Banda Aceh, Terasmedia.com – Dalam kurun waktu tiga hari terakhir, 14-16 November 2023, terjadi gelombang kedatangan imigran etnis Rohingya di kawasan Aceh, tepatnya di Kabupaten Pidie dan Bireuen, melalui jalur laut. Kapal-kapal yang mereka tumpangi tiba dalam waktu berbeda dan mengangkut total 341 orang di Pidie, dan 249 orang di Bireuen.
Di Pidie, ratusan pengungsi yang terdiri dari laki-laki, perempuan dan anak itu lalu dipindahkan ke penampungan pengungsi di Mina Raya.
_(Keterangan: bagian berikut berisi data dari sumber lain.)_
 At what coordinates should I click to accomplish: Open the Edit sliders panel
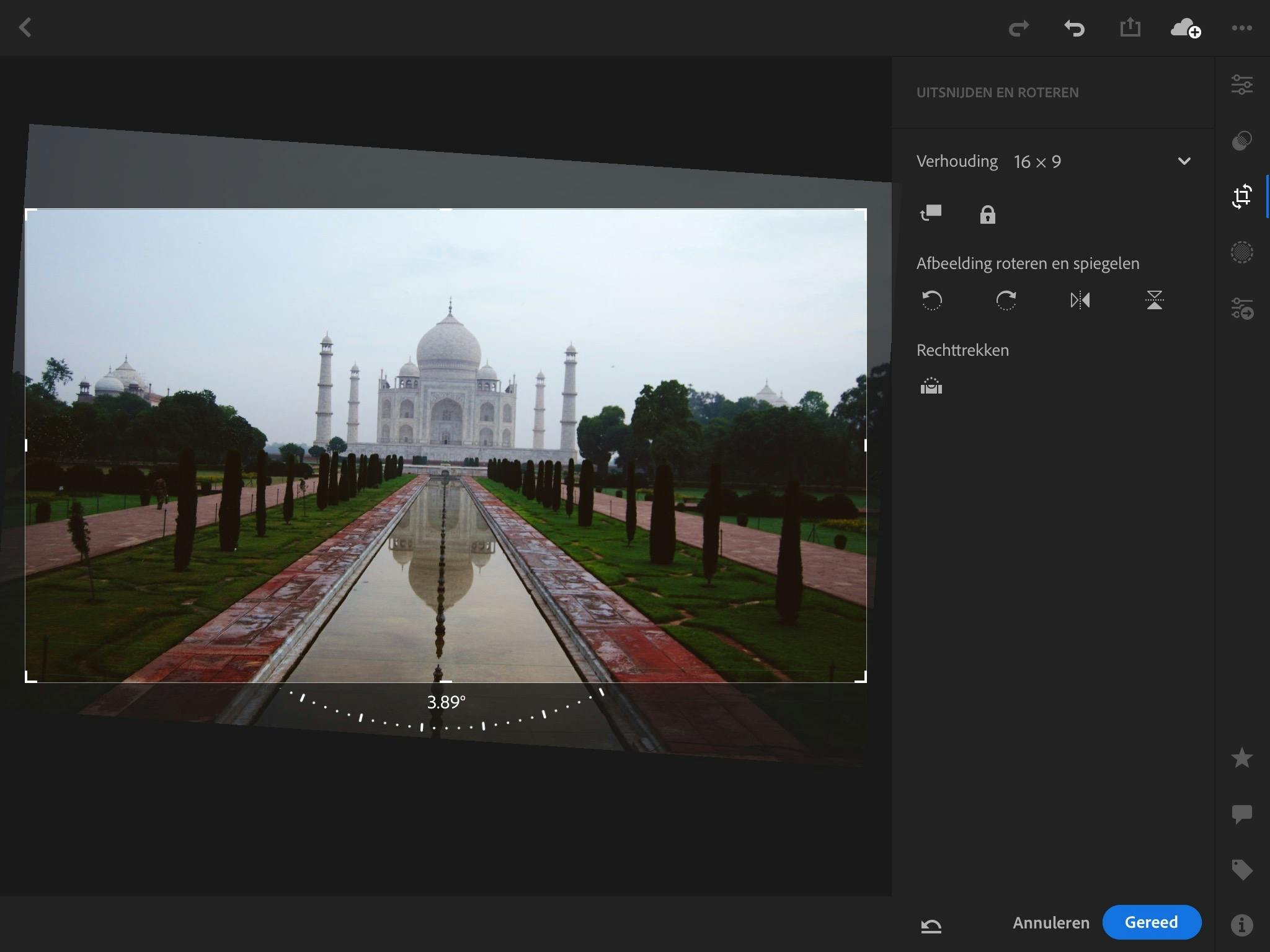1241,84
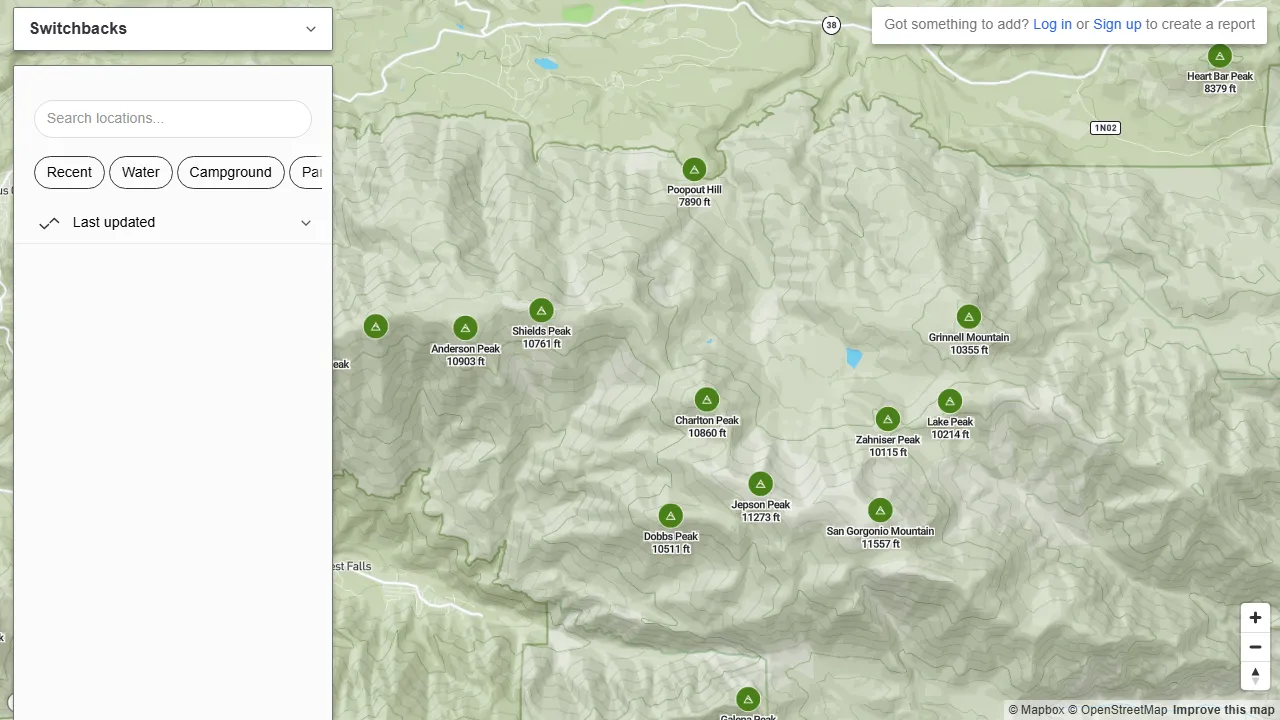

Sementara, di Bireuen muncul persoalan, yakni terjadi penolakan terhadap kedatangan mereka.
Informasi yang dihimpun Komisi untuk Orang Hilang dan Korban Tindak Kekerasan (KontraS) Aceh, Kamis 16 November 2023, para pengungsi yang tiba di perairan kawasan Jangka, Bireuen, sebenarnya telah sempat mendarat di pantai. Warga sekitar juga dikabarkan telah membantu para pengungsi dengan memberikannya makanan dan minuman sekadarnya. Namun sangat disayangkan para pengungsi kemudian diminta kembali ke kapal.
“Saat ini masih tersisa empat orang yang berada di darat dan berkomunikasi dengan pihak otoritas pemerintah yang tiba di lokasi,” ujar Azharul Husna, Koordinator KontraS Aceh.
Menyikapi ratusan imigran Rohingya yang tiba di Aceh dalam beberapa hari terakhir, KontraS Aceh mendesak pemerintah, terutama Pemerintah Kabupaten Bireuen agar memberikan pertolongan dengan mendaratkan para pengungsi yang berada dalam kondisi memprihantinkan. Apalagi mereka nyaris sebulan terombang-ambing di lautan.
Di sisi lain, KontraS Aceh juga telah berulang kali menyampaikan tidak adanya mekanisme komprehensif yang seharusnya bisa dilakukan oleh pemerintah hingga di tingkat pusat terhadap penanganan pengungsi yang tiba di Aceh. Perpres 125/2016 telah menyatakan secara tegas, tepatnya di Pasal 2, bahwa Pemerintah Pusat bekerja sama dengan lembaga tinggi Perserikatan Bangsa-Bangsa (PBB) melalui organisasi internasional yang menangani pengungsi.
“Ketika pemerintah diam saja membiarkan persoalan ini berlarut-larut, sehingga terjadi penolakan, ini sangat kita sayangkan,” ujar Husna.
Perpres yang mengatur mekanisme perlindungan dan penanganan pengungsi ini, tambahnya, memberikan semangat adanya penerimaan negara untuk akses mencari dan mendapatkan suaka sebagai sebuah bentuk perlindungan.
Ia juga menyebutkan Pasal 17 dan 18 dari Perpres tersebut yang menyatakan perihal penemuan pengungsi. Jika pengungsi telah mendarat, maka Basarnas harus mengerahkan pertolongan. Dua pasal itu turut mengatur bagaimana instansi pemerintah dan masyarakat saling berkoordinasi.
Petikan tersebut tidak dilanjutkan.